Unit 2 - Linux/Unix Acquisition

Acquisition Preparation and System Information Acquisition

Linux/Unix forensics follows the general forensic process of collecting, preserving, analyzing, and reporting evidence.

  1. First is a set of forensic tools, including a bootable live CD.

    The reason is simple: You should never trust any tools from the suspect machine since it has potentially compromised. When booting using a forensic bootable CD in forensic mode, the internal suspect hard drive is not touched.

  2. Second is a powerful machine, sometimes we call it forensic machine or evidence server.

    This system has forensic tools installed and its drives are wiped clean for storing acquired evidence.

Volatile data acquisition

Volatile evidence is evidence that can easily be changed. Every memory dump will be different since memory is constantly changing. That’s why we should first acquire the data that is most volatile.

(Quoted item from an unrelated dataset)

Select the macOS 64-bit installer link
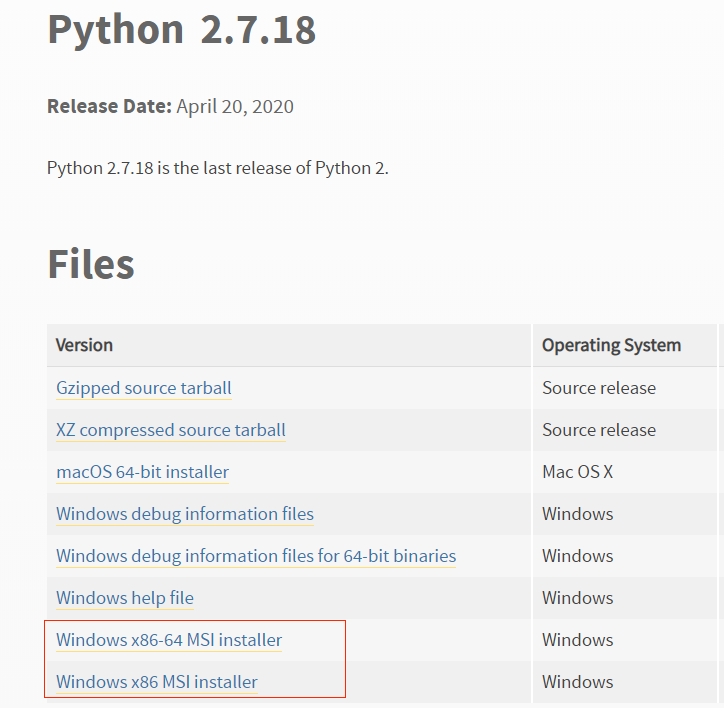Screen dimensions: 724x708 142,472
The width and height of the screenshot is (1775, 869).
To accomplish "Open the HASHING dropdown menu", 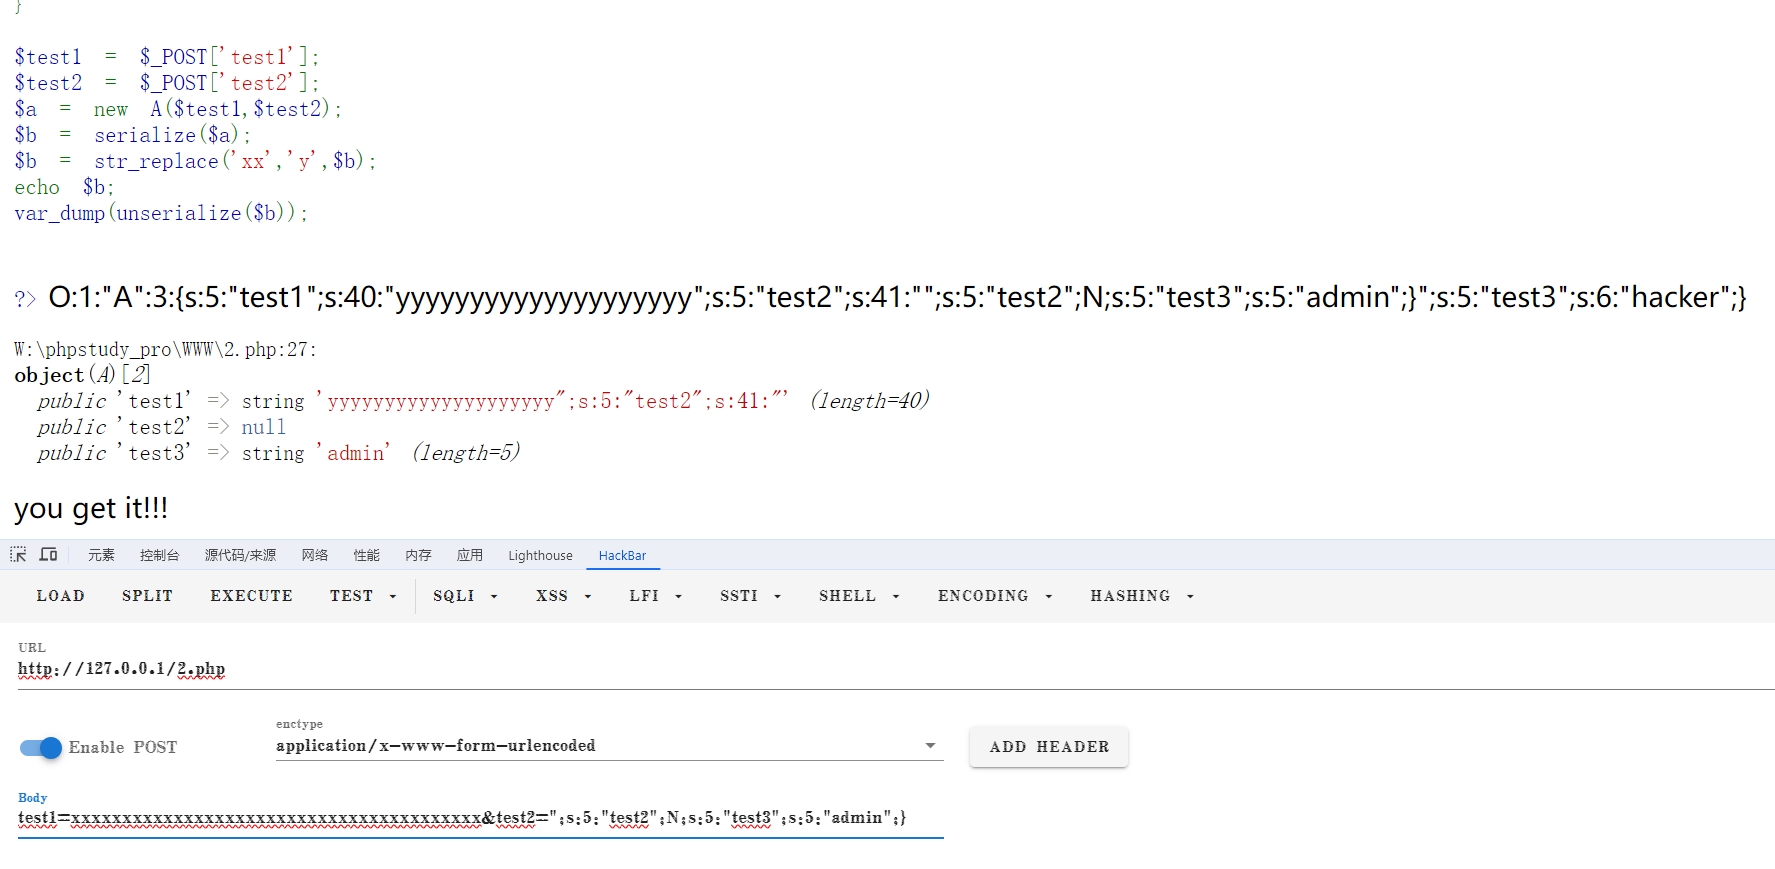I will tap(1141, 596).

A possible order of collection from most volatile to least volatile until non-volatile is memory; swap space or page file; network status; connections; processes running; open files; drives, and removable media.

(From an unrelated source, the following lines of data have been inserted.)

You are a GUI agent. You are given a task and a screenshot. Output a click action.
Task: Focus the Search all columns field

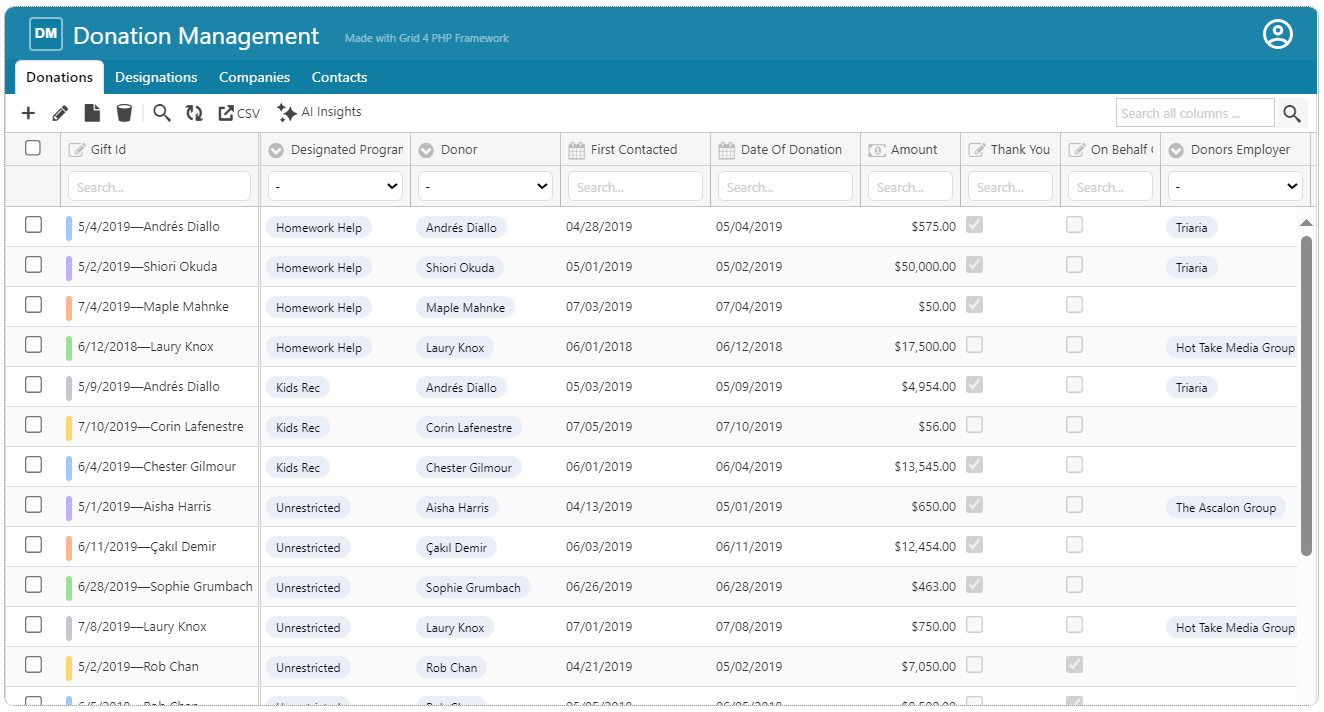point(1195,113)
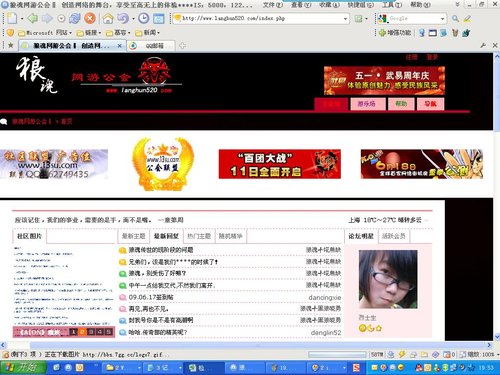The width and height of the screenshot is (500, 375).
Task: Click the Refresh page icon
Action: [x=75, y=18]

Since you are directly collecting volatile evidence from a suspect machine, you are inevitably changing data. To ensure a minimal impact to the original data, you should always try to use small footprint tools and you should always document everything you have done.

Collect information from a live system

On potentially compromised system we cannot trust anything, any tool from this machine. Use trusted tools from somewhere else, eg. a mounted USB.

Note

When we run any commands the output has to be saved to outside from potentially compromised machine, eg. a mounted USB.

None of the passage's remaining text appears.